Schorl, in rounded crystals, is found in all the granite in this range; in radiating crystals on quartz; and in acicular crystals on mica slate. The large crystals are so brittle, that few of them can be obtained perfect. I once found it in Litchfield, near Plymouth, in prismatic crystals on earthy graphite.
Feldspar is very common and beautiful in all the towns. It is usually found in rhomboidal fragments, and has a fine lustre. It is blue, white, and red. Some of the granite of Torringford is very beautiful, being composed of white and smoky quartz, red feldspar, and green mica. In the porphyritic gneiss, feldspar is in six-sided prisms. One small crystal of adularia, well defined, has been found by E. Wilkins, Esq.
Beryl, both crystallized and massive, is often found in Litchfield in granite. Its colours are green, greenish yellow, pale yellow, and brown. Its crystals are often very perfect.
Garnets are common in all the towns of this range.
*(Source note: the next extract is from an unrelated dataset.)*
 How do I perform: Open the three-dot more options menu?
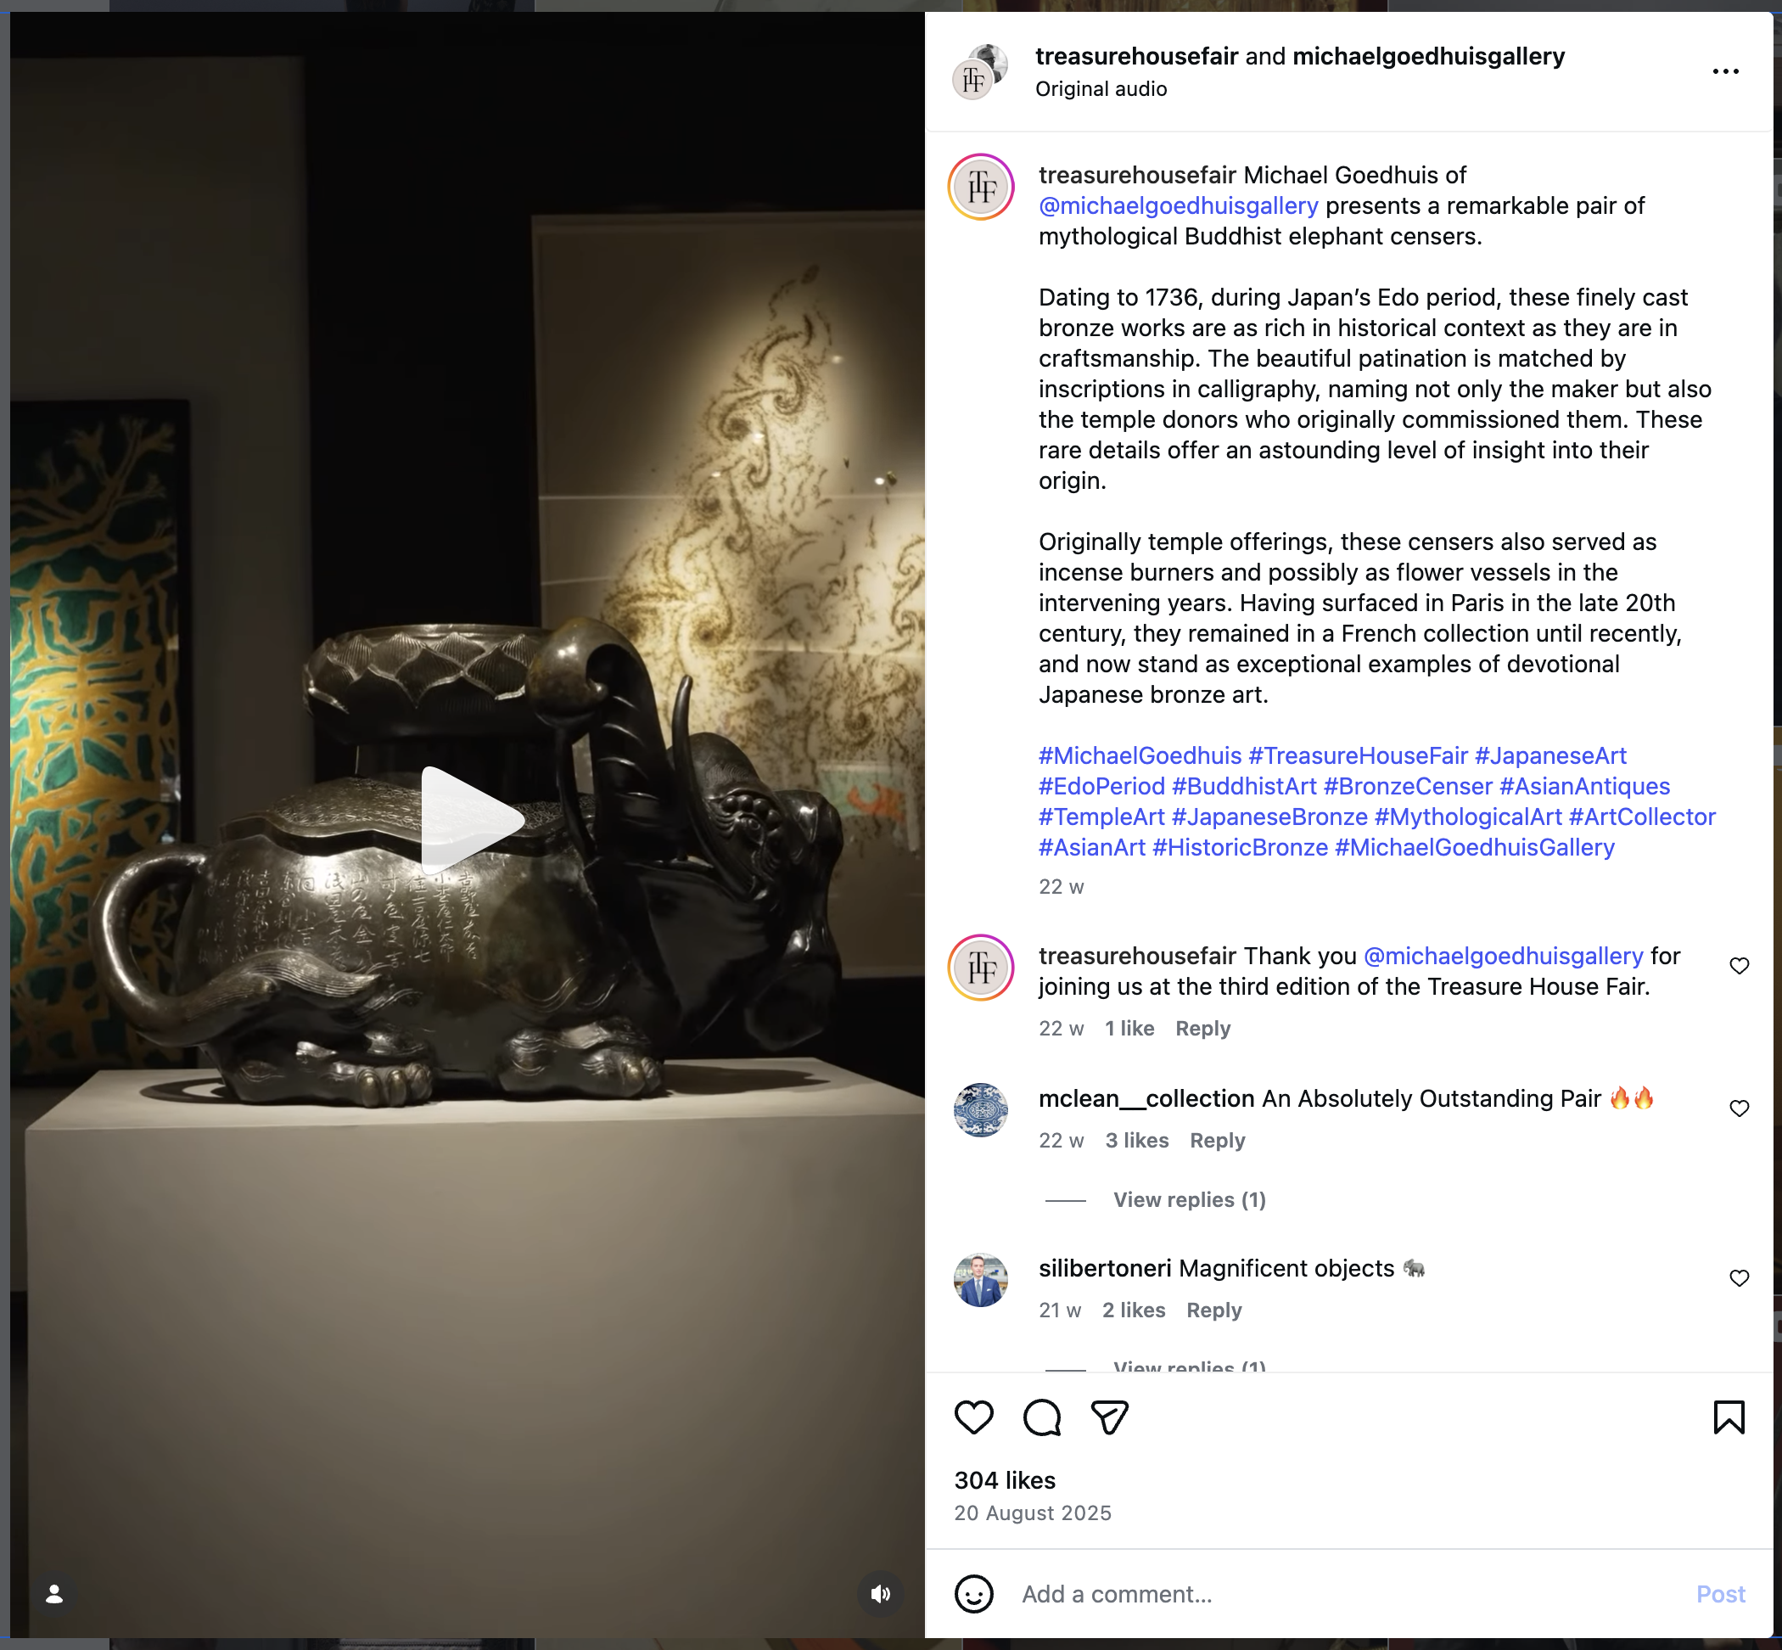1725,71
Epidote. Very beautiful crystals of this mineral have been found in Washington, associated with feldspar. They are so rounded as to render it very difficult to discover their form. They have a very fine lustre, and are of an olive green; in Litchfield, in crystals with hornblende, and graphic granite, and in veins in sienite.
Perhaps no region can be found containing more beautiful tremolite. All its varieties occur; the fibrous of Litchfield and Bethlem is very distinguished. In Canaan, it is found containing crystals of sulphuret of iron. I do not speak here of the tremolite found in the limestone range.
Common asbestus exists in Washington and New Milford.
The white augite is a mineral found in this range; in Litchfield, in six-sided prisms very much flattened, on quartz, and carbonate of lime with tremolite. They sometimes occur several inches long.
The lamellar and slaty varieties of common hornblende are very common.